El pastoreo y conducción del rebaño se encomienda a manos expertas, y no será porque en su manual de instrucciones no deja bien claro quién es quién, exento de argucias metafóricas: inculcar la aceptación ciega de unos principios éticos, morales y espirituales ladinamente amañados.
El sistema tramado por las élites hereditarias de poder ha dejado los suficientes cabos sueltos como para que, a trancas y barrancas, se haya impuesto y supuesto como idóneo el sistema democrático de gobierno, y un acuerdo global conducente al reconocimiento como cierto de los derechos indiscutibles que asisten a los seres humanos, un intento igualmente fallido de romper la racha de asesinarnos unos a otros, que ya dura veinte mil años.

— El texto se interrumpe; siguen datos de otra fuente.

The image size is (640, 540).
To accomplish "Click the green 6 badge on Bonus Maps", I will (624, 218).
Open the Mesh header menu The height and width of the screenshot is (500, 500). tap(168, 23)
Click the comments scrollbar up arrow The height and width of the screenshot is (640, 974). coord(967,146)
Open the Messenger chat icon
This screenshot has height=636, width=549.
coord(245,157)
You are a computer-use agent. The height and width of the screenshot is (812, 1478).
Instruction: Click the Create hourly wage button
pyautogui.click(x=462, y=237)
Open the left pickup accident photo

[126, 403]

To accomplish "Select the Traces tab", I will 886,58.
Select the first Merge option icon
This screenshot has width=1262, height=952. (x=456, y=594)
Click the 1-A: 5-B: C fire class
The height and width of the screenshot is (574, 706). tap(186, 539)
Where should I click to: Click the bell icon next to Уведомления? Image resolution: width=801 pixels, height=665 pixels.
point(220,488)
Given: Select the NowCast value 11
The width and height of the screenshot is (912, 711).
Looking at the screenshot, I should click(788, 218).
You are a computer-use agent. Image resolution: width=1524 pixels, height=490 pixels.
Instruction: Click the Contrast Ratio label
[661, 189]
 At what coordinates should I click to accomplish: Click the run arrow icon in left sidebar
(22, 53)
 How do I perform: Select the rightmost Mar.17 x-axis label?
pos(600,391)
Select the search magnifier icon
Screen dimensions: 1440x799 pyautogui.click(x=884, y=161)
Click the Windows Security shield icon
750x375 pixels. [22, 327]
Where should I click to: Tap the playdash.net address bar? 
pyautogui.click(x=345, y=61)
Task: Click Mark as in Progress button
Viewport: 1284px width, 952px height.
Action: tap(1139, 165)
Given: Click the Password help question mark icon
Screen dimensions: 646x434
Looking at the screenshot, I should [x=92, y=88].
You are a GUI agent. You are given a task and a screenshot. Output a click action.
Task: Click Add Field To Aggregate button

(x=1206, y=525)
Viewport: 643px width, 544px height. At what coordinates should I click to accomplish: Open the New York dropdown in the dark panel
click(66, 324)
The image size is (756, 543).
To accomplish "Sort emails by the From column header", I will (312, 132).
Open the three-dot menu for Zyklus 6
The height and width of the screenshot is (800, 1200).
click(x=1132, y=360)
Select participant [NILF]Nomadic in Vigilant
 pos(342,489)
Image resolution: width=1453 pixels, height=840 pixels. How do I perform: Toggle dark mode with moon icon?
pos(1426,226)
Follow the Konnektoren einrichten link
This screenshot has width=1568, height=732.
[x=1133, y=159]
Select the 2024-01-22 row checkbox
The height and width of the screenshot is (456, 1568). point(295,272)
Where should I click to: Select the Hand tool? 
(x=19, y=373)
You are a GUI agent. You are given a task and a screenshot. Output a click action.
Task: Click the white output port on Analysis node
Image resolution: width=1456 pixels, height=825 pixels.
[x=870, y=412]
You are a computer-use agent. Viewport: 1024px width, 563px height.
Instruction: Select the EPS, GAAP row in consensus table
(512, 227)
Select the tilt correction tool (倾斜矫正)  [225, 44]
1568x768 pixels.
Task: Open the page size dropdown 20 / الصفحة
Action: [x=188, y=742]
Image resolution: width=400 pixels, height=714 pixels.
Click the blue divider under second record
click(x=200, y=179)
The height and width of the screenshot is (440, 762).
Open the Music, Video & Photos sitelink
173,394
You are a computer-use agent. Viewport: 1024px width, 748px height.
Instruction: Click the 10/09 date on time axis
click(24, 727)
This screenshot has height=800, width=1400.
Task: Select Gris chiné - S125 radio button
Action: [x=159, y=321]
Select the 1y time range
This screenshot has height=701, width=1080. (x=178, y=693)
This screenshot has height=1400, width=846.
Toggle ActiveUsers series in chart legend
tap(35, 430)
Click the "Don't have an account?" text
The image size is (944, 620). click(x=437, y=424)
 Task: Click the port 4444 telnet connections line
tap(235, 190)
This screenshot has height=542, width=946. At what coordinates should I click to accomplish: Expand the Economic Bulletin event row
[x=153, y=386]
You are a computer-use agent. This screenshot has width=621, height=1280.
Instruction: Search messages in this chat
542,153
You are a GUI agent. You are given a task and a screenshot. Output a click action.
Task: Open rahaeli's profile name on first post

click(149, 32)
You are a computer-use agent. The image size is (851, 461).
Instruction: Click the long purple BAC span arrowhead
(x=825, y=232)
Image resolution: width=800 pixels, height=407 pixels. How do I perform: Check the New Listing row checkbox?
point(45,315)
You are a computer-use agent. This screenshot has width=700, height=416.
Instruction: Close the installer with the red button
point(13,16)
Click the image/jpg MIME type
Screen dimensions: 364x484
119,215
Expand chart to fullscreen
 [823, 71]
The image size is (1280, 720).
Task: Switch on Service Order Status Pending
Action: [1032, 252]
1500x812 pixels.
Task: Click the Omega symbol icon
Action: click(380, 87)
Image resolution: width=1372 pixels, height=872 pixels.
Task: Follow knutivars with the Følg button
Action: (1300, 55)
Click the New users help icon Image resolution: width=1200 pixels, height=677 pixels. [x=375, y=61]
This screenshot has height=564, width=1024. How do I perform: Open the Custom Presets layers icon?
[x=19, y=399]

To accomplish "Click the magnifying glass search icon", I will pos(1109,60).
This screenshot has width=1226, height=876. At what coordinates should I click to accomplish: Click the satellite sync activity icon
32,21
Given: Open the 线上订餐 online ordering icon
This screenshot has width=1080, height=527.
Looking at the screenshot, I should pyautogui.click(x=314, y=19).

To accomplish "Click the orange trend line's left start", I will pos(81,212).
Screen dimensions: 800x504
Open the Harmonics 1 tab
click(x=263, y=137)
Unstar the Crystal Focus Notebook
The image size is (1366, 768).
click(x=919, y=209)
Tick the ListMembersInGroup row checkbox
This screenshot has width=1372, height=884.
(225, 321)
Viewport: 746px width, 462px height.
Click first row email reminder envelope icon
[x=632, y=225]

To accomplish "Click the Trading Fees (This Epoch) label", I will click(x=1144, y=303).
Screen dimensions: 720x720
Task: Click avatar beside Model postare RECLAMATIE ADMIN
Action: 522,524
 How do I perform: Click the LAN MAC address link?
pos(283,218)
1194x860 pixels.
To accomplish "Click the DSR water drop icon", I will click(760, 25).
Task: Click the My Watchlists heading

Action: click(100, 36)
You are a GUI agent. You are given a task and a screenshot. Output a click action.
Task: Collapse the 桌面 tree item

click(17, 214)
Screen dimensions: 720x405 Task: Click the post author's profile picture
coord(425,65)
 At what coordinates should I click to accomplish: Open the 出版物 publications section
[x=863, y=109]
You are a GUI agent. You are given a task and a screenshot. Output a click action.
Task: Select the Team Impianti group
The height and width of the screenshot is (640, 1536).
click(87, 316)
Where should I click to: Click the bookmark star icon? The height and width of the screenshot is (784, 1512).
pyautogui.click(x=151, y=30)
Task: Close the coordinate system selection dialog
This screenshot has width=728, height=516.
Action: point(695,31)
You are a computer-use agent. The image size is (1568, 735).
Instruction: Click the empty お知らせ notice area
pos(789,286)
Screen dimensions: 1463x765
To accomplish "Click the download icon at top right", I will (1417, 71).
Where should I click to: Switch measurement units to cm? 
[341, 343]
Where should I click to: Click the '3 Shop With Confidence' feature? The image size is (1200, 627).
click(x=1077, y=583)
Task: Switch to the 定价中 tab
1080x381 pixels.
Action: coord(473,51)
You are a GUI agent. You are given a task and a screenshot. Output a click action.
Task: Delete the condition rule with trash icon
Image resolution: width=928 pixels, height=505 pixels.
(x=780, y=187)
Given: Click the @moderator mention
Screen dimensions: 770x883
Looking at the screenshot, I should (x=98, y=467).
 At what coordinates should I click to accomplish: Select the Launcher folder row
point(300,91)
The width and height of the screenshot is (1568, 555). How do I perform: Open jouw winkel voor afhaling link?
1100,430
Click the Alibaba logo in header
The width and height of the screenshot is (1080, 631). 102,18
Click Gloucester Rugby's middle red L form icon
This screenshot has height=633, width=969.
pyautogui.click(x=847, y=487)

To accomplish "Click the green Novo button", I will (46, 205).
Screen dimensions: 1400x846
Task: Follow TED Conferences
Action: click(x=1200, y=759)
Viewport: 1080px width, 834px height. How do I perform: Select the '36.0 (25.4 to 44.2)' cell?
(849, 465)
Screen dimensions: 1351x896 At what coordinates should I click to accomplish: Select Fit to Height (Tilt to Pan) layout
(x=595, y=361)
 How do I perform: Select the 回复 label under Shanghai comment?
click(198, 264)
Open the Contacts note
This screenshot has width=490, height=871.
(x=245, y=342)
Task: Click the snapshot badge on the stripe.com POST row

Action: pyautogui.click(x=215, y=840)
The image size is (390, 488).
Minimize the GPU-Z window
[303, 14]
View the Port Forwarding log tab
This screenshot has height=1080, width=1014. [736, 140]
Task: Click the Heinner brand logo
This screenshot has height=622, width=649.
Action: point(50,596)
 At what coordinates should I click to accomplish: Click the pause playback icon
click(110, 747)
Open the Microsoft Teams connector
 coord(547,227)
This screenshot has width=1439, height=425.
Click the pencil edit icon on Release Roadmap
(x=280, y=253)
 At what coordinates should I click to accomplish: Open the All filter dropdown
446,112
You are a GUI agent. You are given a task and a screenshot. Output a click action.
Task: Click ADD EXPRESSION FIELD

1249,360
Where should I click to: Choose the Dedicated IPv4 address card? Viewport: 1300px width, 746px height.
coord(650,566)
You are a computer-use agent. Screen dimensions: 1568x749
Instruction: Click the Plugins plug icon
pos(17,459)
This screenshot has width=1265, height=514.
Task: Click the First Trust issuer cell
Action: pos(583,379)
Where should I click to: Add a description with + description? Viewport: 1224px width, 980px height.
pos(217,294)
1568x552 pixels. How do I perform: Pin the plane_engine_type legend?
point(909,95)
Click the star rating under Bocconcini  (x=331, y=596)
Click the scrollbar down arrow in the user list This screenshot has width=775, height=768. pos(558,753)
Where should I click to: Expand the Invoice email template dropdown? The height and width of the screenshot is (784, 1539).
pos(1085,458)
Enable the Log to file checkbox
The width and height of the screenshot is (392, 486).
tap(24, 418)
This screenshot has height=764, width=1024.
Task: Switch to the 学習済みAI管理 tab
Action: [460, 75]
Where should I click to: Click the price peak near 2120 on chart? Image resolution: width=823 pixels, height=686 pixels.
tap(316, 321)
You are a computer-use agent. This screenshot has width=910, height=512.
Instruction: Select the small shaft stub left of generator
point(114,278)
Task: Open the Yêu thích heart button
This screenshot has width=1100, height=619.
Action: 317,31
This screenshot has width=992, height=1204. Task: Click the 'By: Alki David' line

Sin embargo, en la práctica, diez cabezas piensan mejor que diez mil millones, y las minorías en la sombra vuelven a tomar las riendas del mundo, y lo que tras la segunda gran guerra sobrevenía como la promesa de un mundo nuevo donde cabíamos todos, acaba de nuevo desvelándose la falacia. Mentiras sobre mentiras han conformado toda una época, un páramo floreciente que nos prometían eterno, un estado de bienestar de una perpetuidad que ya no se asegura ni a las nieves del Kilimanjaro.
Atrás quedan términos pensados y paridos para dar credibilidad a la campaña de márqueting que ha embobado, literalmente, a tres generaciones. Abuelos, hijos y nietos han creído en la existencia del desarrollo sostenible, que Kioto era la cuna de la esperanza, que Hacienda somos todos, que la aldea global era la panacea y que ariel lavaba más blanco.